[Opening DATA SUPPLIED section]

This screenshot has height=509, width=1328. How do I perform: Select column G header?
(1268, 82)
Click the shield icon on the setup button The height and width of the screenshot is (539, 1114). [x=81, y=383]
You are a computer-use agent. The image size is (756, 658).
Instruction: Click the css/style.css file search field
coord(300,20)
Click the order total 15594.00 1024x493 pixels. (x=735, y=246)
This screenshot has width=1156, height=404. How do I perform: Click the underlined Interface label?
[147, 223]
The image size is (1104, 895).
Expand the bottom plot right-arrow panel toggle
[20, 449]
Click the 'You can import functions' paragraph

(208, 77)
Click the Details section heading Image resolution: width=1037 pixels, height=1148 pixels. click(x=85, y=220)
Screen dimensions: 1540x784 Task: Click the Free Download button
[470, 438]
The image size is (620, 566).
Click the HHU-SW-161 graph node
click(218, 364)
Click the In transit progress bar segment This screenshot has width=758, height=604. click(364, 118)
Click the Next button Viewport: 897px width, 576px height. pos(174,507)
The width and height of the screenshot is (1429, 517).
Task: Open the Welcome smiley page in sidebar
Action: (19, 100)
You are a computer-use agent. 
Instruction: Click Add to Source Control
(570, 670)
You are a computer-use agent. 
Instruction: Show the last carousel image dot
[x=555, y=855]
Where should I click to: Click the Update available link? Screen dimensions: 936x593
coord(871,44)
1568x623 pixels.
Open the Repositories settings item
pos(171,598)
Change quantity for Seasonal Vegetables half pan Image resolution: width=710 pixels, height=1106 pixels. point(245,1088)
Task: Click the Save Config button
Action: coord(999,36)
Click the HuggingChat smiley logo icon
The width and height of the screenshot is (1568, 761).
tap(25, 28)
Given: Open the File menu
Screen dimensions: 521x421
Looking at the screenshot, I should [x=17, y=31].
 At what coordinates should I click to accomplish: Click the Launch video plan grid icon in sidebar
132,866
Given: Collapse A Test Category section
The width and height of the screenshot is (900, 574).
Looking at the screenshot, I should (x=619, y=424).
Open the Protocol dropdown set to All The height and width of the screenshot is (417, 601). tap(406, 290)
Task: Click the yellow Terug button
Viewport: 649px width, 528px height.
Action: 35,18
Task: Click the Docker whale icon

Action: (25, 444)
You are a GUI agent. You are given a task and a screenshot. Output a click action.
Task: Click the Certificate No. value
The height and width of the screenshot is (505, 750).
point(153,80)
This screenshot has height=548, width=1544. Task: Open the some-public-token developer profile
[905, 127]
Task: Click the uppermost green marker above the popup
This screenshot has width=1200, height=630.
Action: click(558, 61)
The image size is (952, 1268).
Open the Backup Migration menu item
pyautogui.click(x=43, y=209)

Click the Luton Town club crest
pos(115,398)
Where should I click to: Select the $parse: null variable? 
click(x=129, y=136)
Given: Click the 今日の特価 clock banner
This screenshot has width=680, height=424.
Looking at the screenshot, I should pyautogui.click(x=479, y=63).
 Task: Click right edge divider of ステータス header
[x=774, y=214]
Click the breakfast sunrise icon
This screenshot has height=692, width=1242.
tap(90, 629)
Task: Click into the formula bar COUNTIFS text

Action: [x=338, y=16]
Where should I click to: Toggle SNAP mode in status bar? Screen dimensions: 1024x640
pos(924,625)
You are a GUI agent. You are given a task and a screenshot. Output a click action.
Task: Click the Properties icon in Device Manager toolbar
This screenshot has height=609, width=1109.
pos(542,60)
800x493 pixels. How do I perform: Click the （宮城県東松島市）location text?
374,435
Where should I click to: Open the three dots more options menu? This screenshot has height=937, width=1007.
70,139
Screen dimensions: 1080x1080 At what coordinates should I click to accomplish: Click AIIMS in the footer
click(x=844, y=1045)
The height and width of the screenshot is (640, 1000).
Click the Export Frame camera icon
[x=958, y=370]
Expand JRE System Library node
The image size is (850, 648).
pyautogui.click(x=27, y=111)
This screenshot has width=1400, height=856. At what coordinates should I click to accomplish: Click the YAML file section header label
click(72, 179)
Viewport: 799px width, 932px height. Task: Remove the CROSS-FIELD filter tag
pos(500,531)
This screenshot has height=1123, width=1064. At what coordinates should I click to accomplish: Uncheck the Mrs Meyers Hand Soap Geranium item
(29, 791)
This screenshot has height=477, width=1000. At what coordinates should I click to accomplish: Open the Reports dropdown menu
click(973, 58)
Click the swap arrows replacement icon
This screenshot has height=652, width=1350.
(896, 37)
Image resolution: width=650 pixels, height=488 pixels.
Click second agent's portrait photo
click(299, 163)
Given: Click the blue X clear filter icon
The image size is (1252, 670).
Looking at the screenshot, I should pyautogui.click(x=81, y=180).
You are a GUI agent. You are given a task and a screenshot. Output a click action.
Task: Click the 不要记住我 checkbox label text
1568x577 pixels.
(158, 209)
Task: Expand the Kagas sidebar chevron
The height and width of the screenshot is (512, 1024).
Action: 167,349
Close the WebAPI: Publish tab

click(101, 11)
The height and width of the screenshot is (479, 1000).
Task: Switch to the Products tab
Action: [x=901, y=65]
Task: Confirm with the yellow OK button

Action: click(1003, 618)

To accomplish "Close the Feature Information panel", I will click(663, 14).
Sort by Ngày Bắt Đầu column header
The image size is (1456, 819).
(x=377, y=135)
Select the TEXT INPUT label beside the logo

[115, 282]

[Closing DATA SUPPLIED section]

» YOUR GOAL
Return all the data above, unaltered and complete.

» ANSWER TO THIS PROBLEM
This screenshot has height=509, width=1328. How do I perform: Select column G header?
(1268, 82)
Click the shield icon on the setup button The height and width of the screenshot is (539, 1114). [x=81, y=383]
You are a computer-use agent. The image size is (756, 658).
Instruction: Click the css/style.css file search field
coord(300,20)
Click the order total 15594.00 1024x493 pixels. (x=735, y=246)
This screenshot has width=1156, height=404. How do I perform: Click the underlined Interface label?
[147, 223]
The image size is (1104, 895).
Expand the bottom plot right-arrow panel toggle
[20, 449]
Click the 'You can import functions' paragraph

(208, 77)
Click the Details section heading Image resolution: width=1037 pixels, height=1148 pixels. click(x=85, y=220)
Screen dimensions: 1540x784 Task: Click the Free Download button
[470, 438]
The image size is (620, 566).
Click the HHU-SW-161 graph node
click(218, 364)
Click the In transit progress bar segment This screenshot has width=758, height=604. click(364, 118)
Click the Next button Viewport: 897px width, 576px height. pos(174,507)
The width and height of the screenshot is (1429, 517).
Task: Open the Welcome smiley page in sidebar
Action: (19, 100)
You are a computer-use agent. 
Instruction: Click Add to Source Control
(570, 670)
You are a computer-use agent. 
Instruction: Show the last carousel image dot
[x=555, y=855]
Where should I click to: Click the Update available link? Screen dimensions: 936x593
coord(871,44)
1568x623 pixels.
Open the Repositories settings item
pos(171,598)
Change quantity for Seasonal Vegetables half pan Image resolution: width=710 pixels, height=1106 pixels. point(245,1088)
Task: Click the Save Config button
Action: coord(999,36)
Click the HuggingChat smiley logo icon
The width and height of the screenshot is (1568, 761).
tap(25, 28)
Given: Open the File menu
Screen dimensions: 521x421
Looking at the screenshot, I should [x=17, y=31].
 At what coordinates should I click to accomplish: Click the Launch video plan grid icon in sidebar
132,866
Given: Collapse A Test Category section
The width and height of the screenshot is (900, 574).
Looking at the screenshot, I should (x=619, y=424).
Open the Protocol dropdown set to All The height and width of the screenshot is (417, 601). tap(406, 290)
Task: Click the yellow Terug button
Viewport: 649px width, 528px height.
Action: 35,18
Task: Click the Docker whale icon

Action: (25, 444)
You are a GUI agent. You are given a task and a screenshot. Output a click action.
Task: Click the Certificate No. value
The height and width of the screenshot is (505, 750).
point(153,80)
This screenshot has height=548, width=1544. Task: Open the some-public-token developer profile
[905, 127]
Task: Click the uppermost green marker above the popup
This screenshot has width=1200, height=630.
Action: click(558, 61)
The image size is (952, 1268).
Open the Backup Migration menu item
pyautogui.click(x=43, y=209)

Click the Luton Town club crest
pos(115,398)
Where should I click to: Select the $parse: null variable? 
click(x=129, y=136)
Given: Click the 今日の特価 clock banner
This screenshot has width=680, height=424.
Looking at the screenshot, I should pyautogui.click(x=479, y=63).
 Task: Click right edge divider of ステータス header
[x=774, y=214]
Click the breakfast sunrise icon
This screenshot has height=692, width=1242.
tap(90, 629)
Task: Click into the formula bar COUNTIFS text

Action: [x=338, y=16]
Where should I click to: Toggle SNAP mode in status bar? Screen dimensions: 1024x640
pos(924,625)
You are a GUI agent. You are given a task and a screenshot. Output a click action.
Task: Click the Properties icon in Device Manager toolbar
This screenshot has height=609, width=1109.
pos(542,60)
800x493 pixels. How do I perform: Click the （宮城県東松島市）location text?
374,435
Where should I click to: Open the three dots more options menu? This screenshot has height=937, width=1007.
70,139
Screen dimensions: 1080x1080 At what coordinates should I click to accomplish: Click AIIMS in the footer
click(x=844, y=1045)
The height and width of the screenshot is (640, 1000).
Click the Export Frame camera icon
[x=958, y=370]
Expand JRE System Library node
The image size is (850, 648).
pyautogui.click(x=27, y=111)
This screenshot has width=1400, height=856. At what coordinates should I click to accomplish: Click the YAML file section header label
click(72, 179)
Viewport: 799px width, 932px height. Task: Remove the CROSS-FIELD filter tag
pos(500,531)
This screenshot has height=1123, width=1064. At what coordinates should I click to accomplish: Uncheck the Mrs Meyers Hand Soap Geranium item
(29, 791)
This screenshot has height=477, width=1000. At what coordinates should I click to accomplish: Open the Reports dropdown menu
click(973, 58)
Click the swap arrows replacement icon
This screenshot has height=652, width=1350.
(896, 37)
Image resolution: width=650 pixels, height=488 pixels.
Click second agent's portrait photo
click(299, 163)
Given: Click the blue X clear filter icon
The image size is (1252, 670).
Looking at the screenshot, I should pyautogui.click(x=81, y=180).
You are a GUI agent. You are given a task and a screenshot. Output a click action.
Task: Click the 不要记住我 checkbox label text
1568x577 pixels.
(158, 209)
Task: Expand the Kagas sidebar chevron
The height and width of the screenshot is (512, 1024).
Action: 167,349
Close the WebAPI: Publish tab

click(101, 11)
The height and width of the screenshot is (479, 1000).
Task: Switch to the Products tab
Action: [x=901, y=65]
Task: Confirm with the yellow OK button

Action: click(1003, 618)

To accomplish "Close the Feature Information panel", I will click(663, 14).
Sort by Ngày Bắt Đầu column header
The image size is (1456, 819).
(x=377, y=135)
Select the TEXT INPUT label beside the logo

[115, 282]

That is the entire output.